● Page excerpt:
Monster Strike (モンスターストライク, Monsutā Sutoraiku) is an anime series based on the role-playing physics game of the same name developed by Mixi for iOS and Android platforms. An anime film adaptation titled Monster Strike The Movie was released on December 10, 2016. A second anime film, titled Monster Strike The Movie: Sora no Kanata, was released on October 5, 2018, in Japan. A third film Monster Strike the Movie: Lucifer - Zetsubō no Yoake was slated to be released in June 2020, but was delayed to November 6, 2020, due to the COVID-19 pandemic.

The series' ending theme is a cover of Queen's "We Will Rock You" performed by Japanese vocalist Gloria. After a break, the ending theme switched to several songs by White Ash: "Strike", "Knock On Doors In You", "Mad T.Party (1865-2016)", and "Drop", all of which are from the band's August 17, 2016, EP Quest, including "Monster", a song composed for the MS Grand Prix 2016 Championship.

A second season of Monster Strike has been announced and premiered on April 1, 2017. The plot of the second season revolves around Ren, Aoi, Akira, Minami, and a new American transfer student named Mana dealing with problems caused by monsters manifesting in real life outside of the Monster Strike game. The season was split into two parts, with Monster Strike The Animation: The Fading Cosmos premiering on October 7, 2017.

The Monster Strike anime got its first spin-off on May 3, 2017, with the A Rhapsody Called Lucy -The Very First Song- OVA episode. This lead into the MSonic! D'Artagnyan's Rise to Fame special mini-series that premiered on June 14, 2017. Both A Rhapsody Called Lucy and MSonic! are set in a separate continuity from the main Monster Strike anime. An anime television series, titled Monster Strike: Deadverse Reloaded, was aired from October 21 to December 23, 2025 on Tokyo MX and all other stations nationwide as well as AT-X and BS11. A second anime television series, titled Mera×Death: The Unusual Love Between Me and the Grim Reaper, is set to premiere on January 5, 2027 on Tokyo MX and all other 10 stations nationwide.

● Supplied material:
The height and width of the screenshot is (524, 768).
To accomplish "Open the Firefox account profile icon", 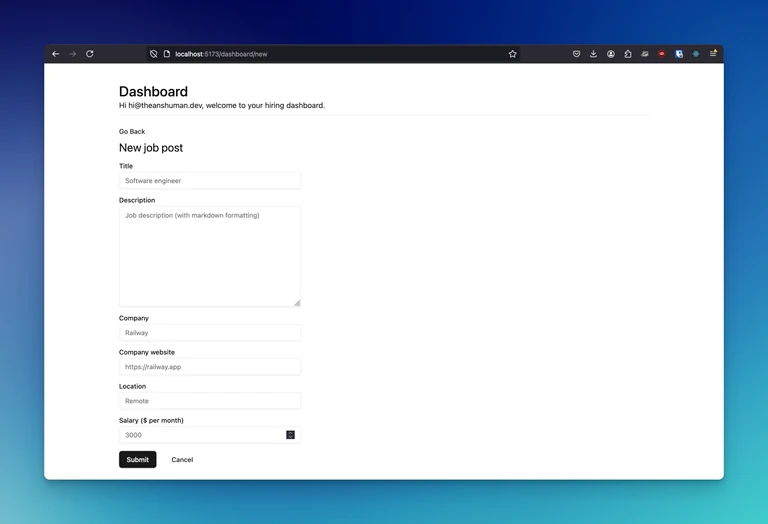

---

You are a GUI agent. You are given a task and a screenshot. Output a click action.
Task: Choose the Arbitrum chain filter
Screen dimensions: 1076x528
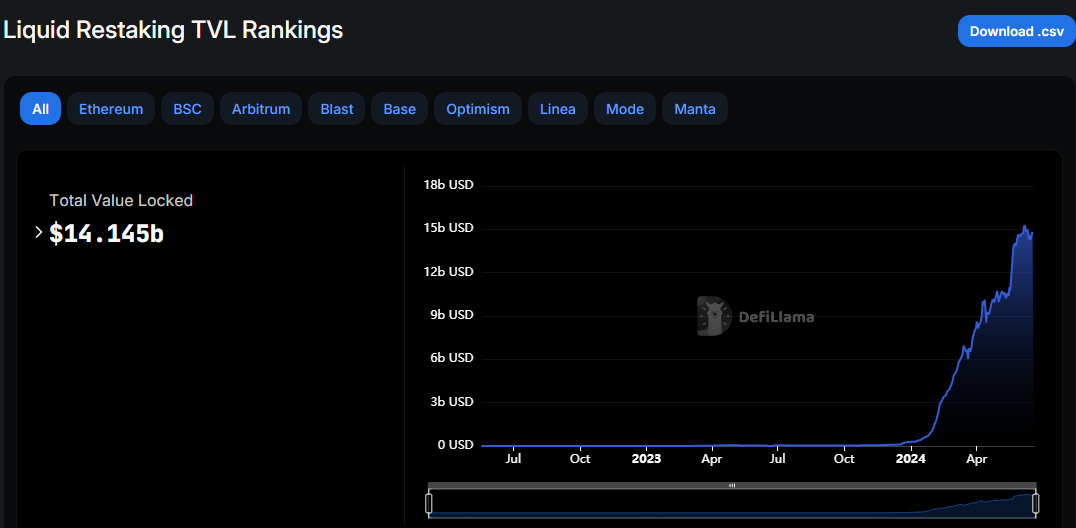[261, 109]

● Brief 1:
Answer these questions from the Monster Strike excerpt.
(a) On what date was Monster Strike The Movie released?
(b) Who performed the cover of "We Will Rock You" used as the ending theme?
(c) On what date did the second season premiere?
● Brief 2: Translate this sentence from the Monster Strike excerpt into Spanish: "Both A Rhapsody Called Lucy and MSonic! are set in a separate continuity from the main Monster Strike anime."
● Brief 3: List the titles of all the anime films named in the Monster Strike excerpt.
The rows aren't needed for any of this work.

● Task response 1:
(a) December 10, 2016
(b) Japanese vocalist Gloria
(c) April 1, 2017

● Task response 2: Tanto A Rhapsody Called Lucy como MSonic! están ambientadas en una continuidad distinta de la del anime principal de Monster Strike.

● Task response 3:
- Monster Strike The Movie
- Monster Strike The Movie: Sora no Kanata
- Monster Strike the Movie: Lucifer - Zetsubō no Yoake